I wish I had more time to go into this paper in more detail–but I wanted to let you know that the paper is out there now. It came in my recent Nature Methods in paper version, and if I wasn’t crazy busy on a very cool project that we hope to launch this week I’d go deeper….
The paper is: Literature-curated protein interaction datasets by Cusick et al. Nature Methods 6, 39 – 46 (2009) 2008 | doi:10.1038/nmeth.1284
I knew from the abstract that it was going to cause some conflama. And I was right. Soon after an article in Bioinform addressed some of the issues. Requires a subscription, but here’s the title and the link if you do have one: Study Finding Erroneous Protein-Protein Interactions in Curated Databases Stirs Debate, by Vivien Marx.
This paper gets at a question that people ask us all the time–how do I know which database to use for X purpose? So if your question is which database to use for protein interactions, you should read this paper and consider the points they make. They don’t compare all protein interaction databases, of course–but for those they do examine (IntAct, DIP, MINT) they provide informative comparisons that you should consider for any database. What does it contain? What is it missing? They have some nice Venn diagrams to illustrate the content. The one I used here is just a representation of that, not attempting to be accurately proportional, go to the paper to see the real ones.

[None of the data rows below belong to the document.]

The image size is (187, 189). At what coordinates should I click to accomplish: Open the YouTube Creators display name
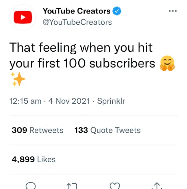pos(77,11)
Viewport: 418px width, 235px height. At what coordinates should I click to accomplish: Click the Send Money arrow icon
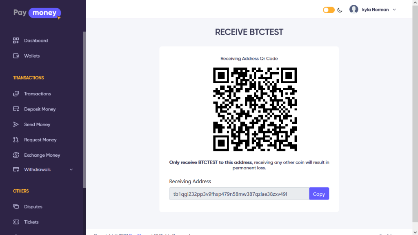pos(16,124)
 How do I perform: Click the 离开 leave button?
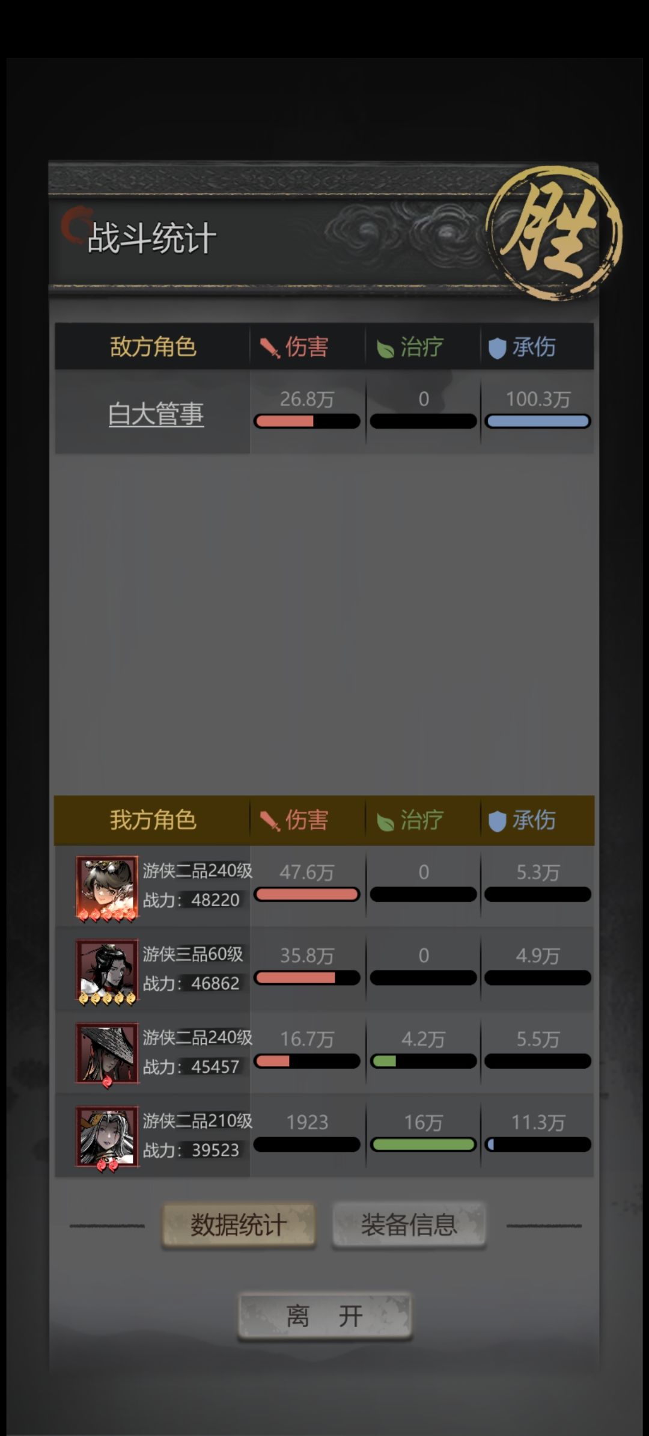(325, 1316)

Our position is that you should use all of them, of course :) Project goals and funding issues, species specialties, scope…all of this impacts what will be in a database. (In fact, please go to MINT and support their funding by signing their protest of funding cuts).

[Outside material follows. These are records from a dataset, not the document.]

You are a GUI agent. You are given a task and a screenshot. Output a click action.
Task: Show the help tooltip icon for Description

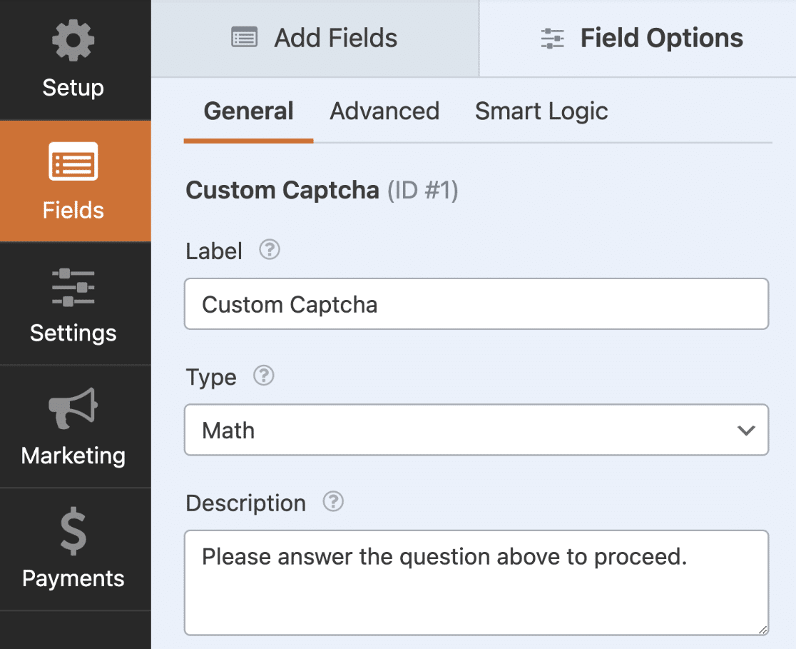click(332, 502)
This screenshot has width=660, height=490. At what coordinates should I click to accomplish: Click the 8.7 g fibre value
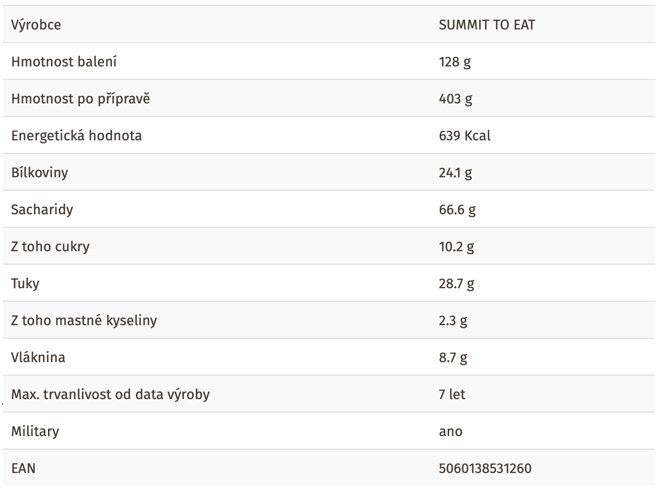453,358
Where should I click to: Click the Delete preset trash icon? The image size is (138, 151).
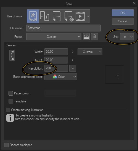[x=94, y=37]
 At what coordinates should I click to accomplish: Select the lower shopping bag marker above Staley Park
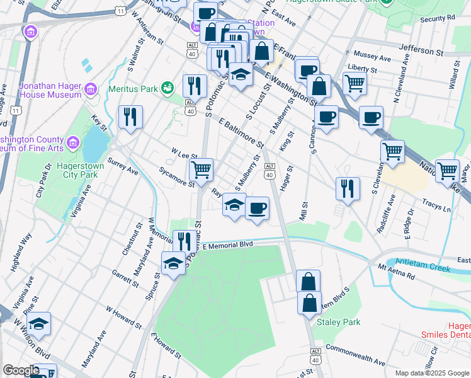pos(310,305)
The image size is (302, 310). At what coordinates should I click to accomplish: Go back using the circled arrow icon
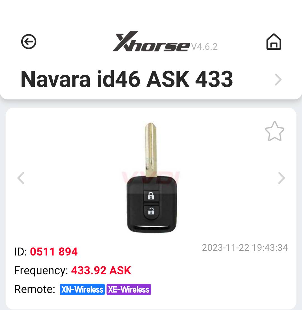(29, 42)
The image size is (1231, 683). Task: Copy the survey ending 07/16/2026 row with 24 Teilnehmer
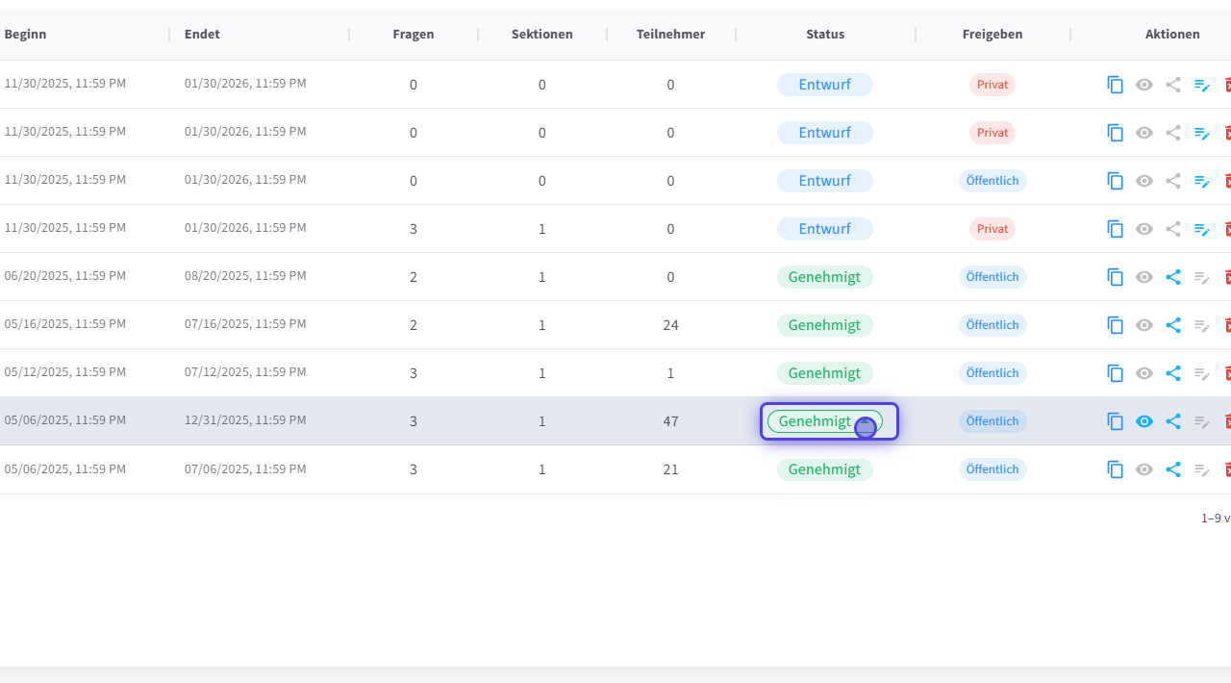coord(1116,325)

One point embedded in the paper caught my attention, though. One major curation issue was that the species designation of the protein in the interactions was not clear. I know sometimes this is a problem with the original source paper. Sometimes it is a curation issue. But this worries me because of the concern I raised with Wikipedia gene entries. I made the point that there was no way to distinguish between human genes and mouse genes of the same name (MEF2/Mef2). This could be true of similar genes in other species too–where the gene might not even be the same gene, just a naming coincidence. I can see it has arisen again. But if we expect to rely on Wikification projects like Gene Wiki for more and more, I think that would need to be addressed.